Can Children Be Hypertensive?

People often think that hypertension is a health challenge that affects only adults, who have problems and worry about so many things, but that is not the case. It has been recently discovered that the disease can present itself at any age and even in a newborn. In a newborn, hypertension is associated with the lack of energy, difficulty in breathing, convulsions and inability to grow well. Among infants and children, it is associated with headache, blurred vision, unexplained irritability, bleeding from the nose and at times, paralysis.

  Mayoclinic.org observes that many persons may not know that they are hypertensive until the symptoms start manifesting, which may be very challenging. Hence, it is important to check and monitor the blood pressure regularly. The symptoms of blood pressure may include headache, as an increase in blood pressure may cause the blood vessels to stretch and thin out such that fluid moves from the vessels to its surrounding tissue and consequently causing the brain to swell. This could result in headaches that worsen with physical activities while some people may also experience convulsion, weakness and dizziness, if the swelling persists. Other symptoms are vertigo, a feeling that the surrounding is moving, which some would call dizziness, visual difficulty, which is caused by the movement of fluid from the blood vessels into the retina, which would affect the perception of light and might lead to blindness.

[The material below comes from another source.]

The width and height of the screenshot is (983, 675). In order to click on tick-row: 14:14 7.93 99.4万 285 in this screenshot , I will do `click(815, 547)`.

  Another one is breathing difficulty, which could be caused by the movement of fluid from the blood vessels into the lungs, as this would make the lungs to be filled with fluid thereby making exchange of gas difficult. Tinnitus is another feature, which is the abnormal sound in the ear, which may be caused by headache and loss of sleep, to mention a few. Hypertension is no respecter of age, gender or social status. The best way to stay free and healthy is to go for regular check-up and adopt healthy lifestyle principles such as reducing the intake of salt and sugar, saying no to alcohol, cigarette and harmful drugs as well as embracing regular exercise, whole grain, vegetable diet and good sleep – Culled from Seventh-day Adventist Church Adult Sabbath School Guide, 2020.